• BLOK TEKS
===

MAKASSAR,BKM.COM–SEBUAH film produksi sineas Makassar telah selesai diproduksi. Judulnya Tasbih Kosong. Bergenre horor. Rencananya tayang di bioskop seluruh Indonesia pada 2 Februari mendatang. Lalu, seperti apa proses produksinya? Ada kisah menarik dan mistis di sana.
PENULIS sekaligus sutradara Ari Ahmad Buang, bersama dua pemeran utama yakni Fritz Frederich (Umar) dan Siti Ardiana Arifin (Rajeng) menjadi tamu siniar untuk kanal Youtube Berita Kota saat melakukan kunjungan redaksi. Hadir pula Afdi Idris (Sarro), Andi Sastrawaty (Nenek Besse), Asnani (ghost), Imam Glow (Husein), dan Hamka Pradifta (Ringgi).
Ari sebagai penulis menjelaskan tentang judul Tasbih Kosong. ”Itu (Tasbih Kosong) adalah sebuah makna kiasan. Menggambarkan sebuah perilaku manusia yang masih ada di masa sekarang, khususnya tentang praktik pesugihan dan mencari kekayaan dengan jalan pintas,” tutur Ari.
Kata tasbih dan kosong, menurut Ari, merupakan dua kata yang sangat berkaitan dan masih terjadi sampai sekarang. Tasbih menunjukkan sesuatu yang erat hubungannya dengan ibadah bagi umat muslim. Kosong menjelaskan tentang kondisi hati yang gampang dirasuki sesuatu yang jahat. Dua diksi tersebut jika saling dikaitkan akan menghasilkan perbuatan yang sia-sia.

===

• DATA YANG DITAMPILKAN
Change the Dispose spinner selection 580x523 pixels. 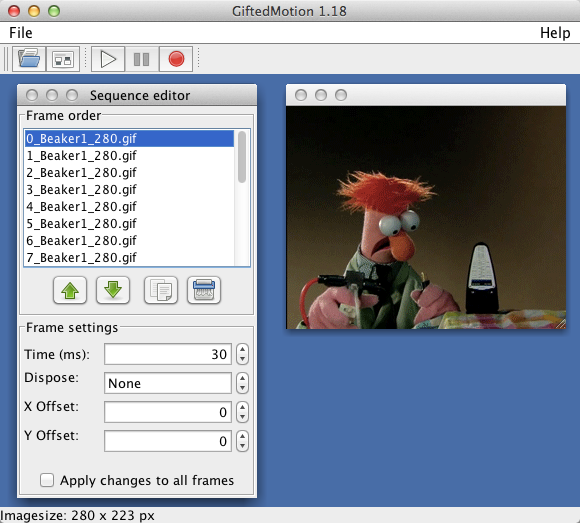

===

• KETERANGAN LATIHAN
Dalam teks tentang film Tasbih Kosong, kapan film itu rencananya tayang di bioskop seluruh Indonesia?

• JAWABAN SOAL
Pada 2 Februari mendatang.